Gigwise: Buff Medways at Dirty Water Club 25 July 03
The Buff Medways are brilliant. Maybe that is a rubbish way to begin a review about them but I had to say it. Surely you are thinking that there is now no reason to read on, as I will most likely spend the next few paragraphs unleashing slobbering platitudes about Mr Billy Childish et al and their inherent greatness. Well, you may be right, but at the same time I will describe to the best detail I can muster their performance at the Dirty Water Club in Tufnell Park, London and hopefully provide an insight into why I think they may be one of the greatest bands around. Please read on.
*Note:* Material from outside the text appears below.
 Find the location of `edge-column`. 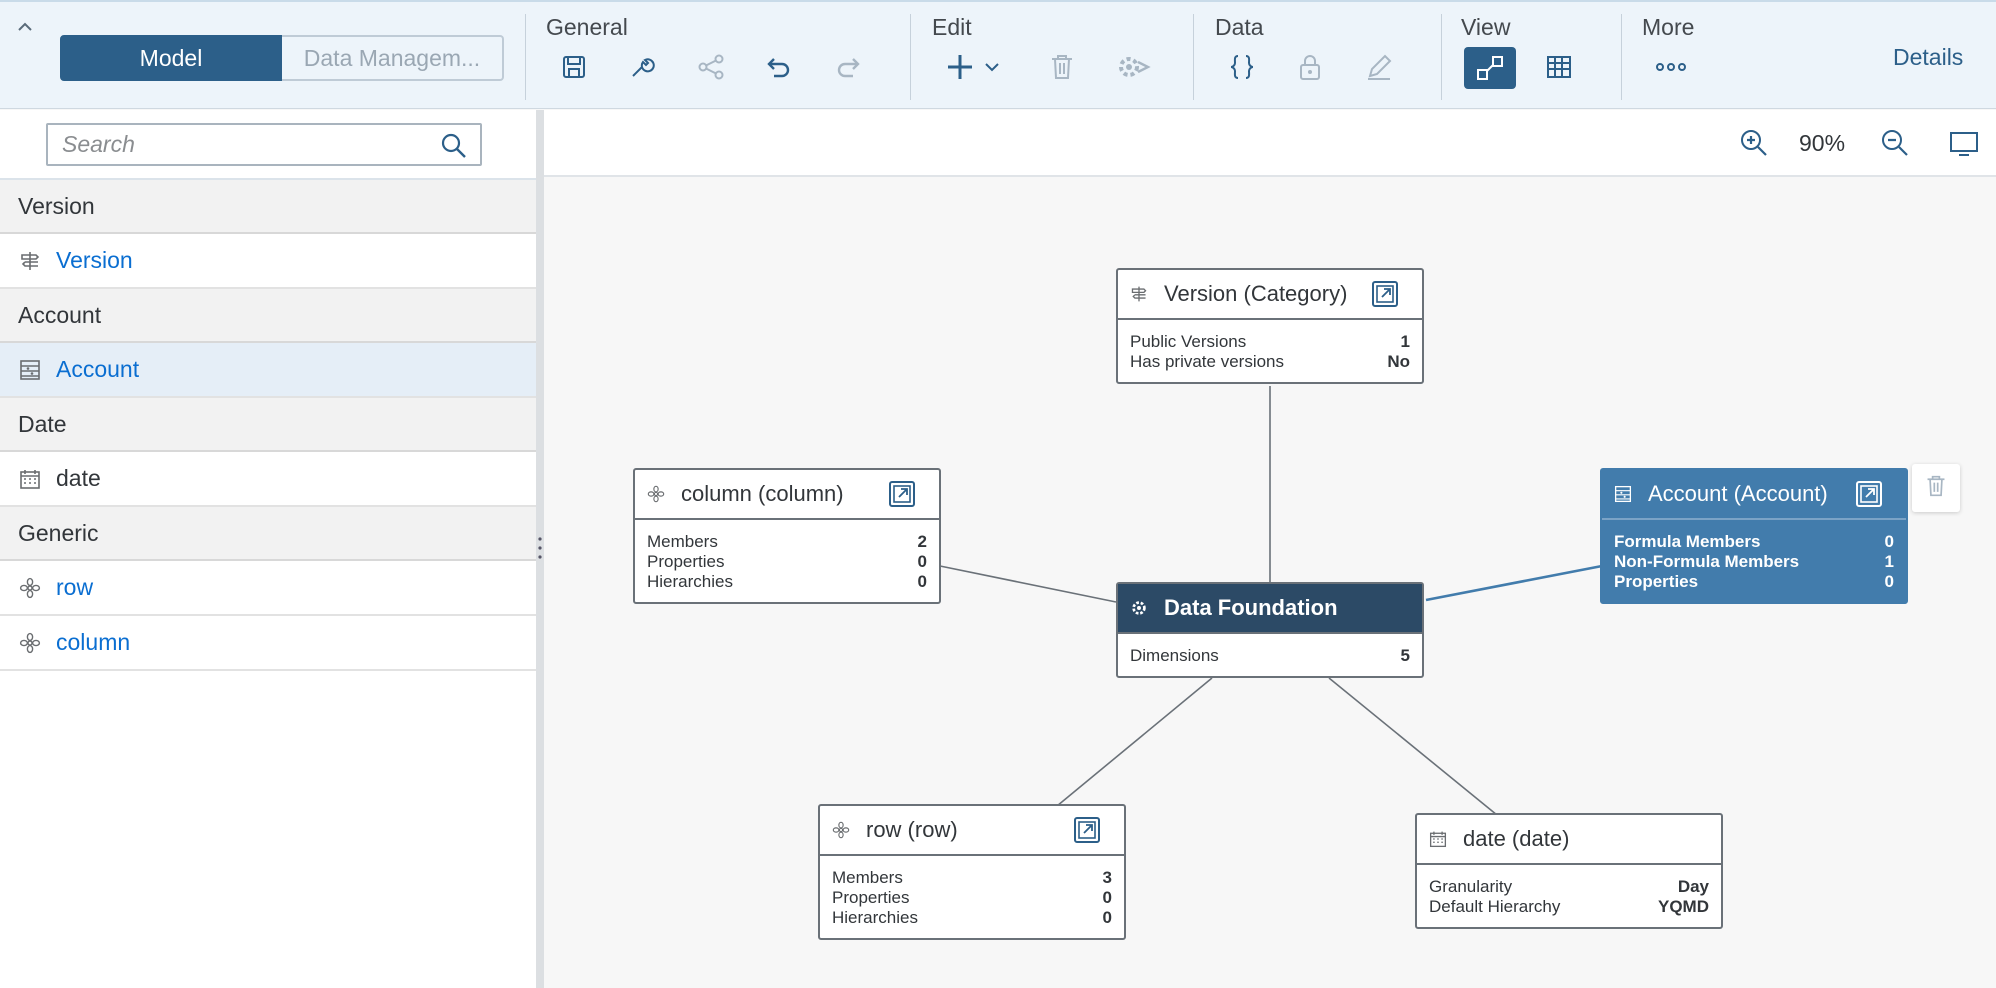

Billy Childish, singer/guitarist for the Buffs, is a bit of a legend. Not in the 'past their prime' anachronistic way many popular music 'legends' are. No, Mr childish has been producing consistently brilliant records since the late '70's with various music groups, the Milkshakes, thee Mighty Caesars, and thee Headcoats being some obvious examples. His collected discography spans hundreds of LP's and 45's, surely making him one of if not the most prolific musicians in rock n roll history. The common thread linking all of his former outfits is his intuitive ability to write a great tune, and his unflinching do it yourself ethic, shunning the financial rewards of the 'music biz' in favour of personal independence and creativity. His current combo, the Buff Medways, feature Billy and the rhythmic talents of Johnny Barker on bass and Wolf Howard on drums. Combined, they create amazing stripped down rock n roll which proffers a tip of the hat to early Hendrix and the Who.
Appearing in their trademark military tunics flanked by their vintage Vox PA system, the Buff Medways are a visual treat as well as a sonic delight. They kick off the set with a slow, bluesy version of 'No Mercy' from their first LP 'This is This' (Vinyl Japan), which builds and simmers before the band kick the song into high gear. They proceed to follow it up with 40 minutes or so covering their releases so far, playing original songs from the first record and their second LP 'Steady the Buffs' (Transcopic), as well as previewing a number of new tunes from their upcoming LP '1914' (Transcopic). Particular highlights being 'Sally Sensation', 'Just Fifteen', and 'Strood Lights'. They manage a few covers as well, throwing down a blistering version of Hendrix's 'Fire', adding guitar riffs to a-cappella blues standard 'John the Revelator' and covering a part of the Who's earliest rock operas. Indeed, on 'Ivor' they manage to take the 'You Are Forgiven' segment of 'A Quick One' by the Who and outdo the original, placing their own stamp on one of Townsend's greatest numbers, fantastic stuff. The band has an undeniable charisma onstage, and the strength of the tunes and the Buffs delivery make it very difficult to avoid dancing around like a lunatic. Fortunately, the rest of the crowd was with me on that point otherwise I could've looked a bit foolish.
An important aspect of the Buff Medways/Billy Childish experience is the fact that they provide great music within the reach of the masses. They play at the Dirty Water club every few weeks, making it incredibly easy for those in the South East to see them play in a great environment. If you are a fan of good rock n roll, without pretensions, it's highly recommend that you go see them while you can. In an ideal world surely the Buffs would be huge, playing the mega-arenas, but then again that just isn't what they are about. Thank goodness for that.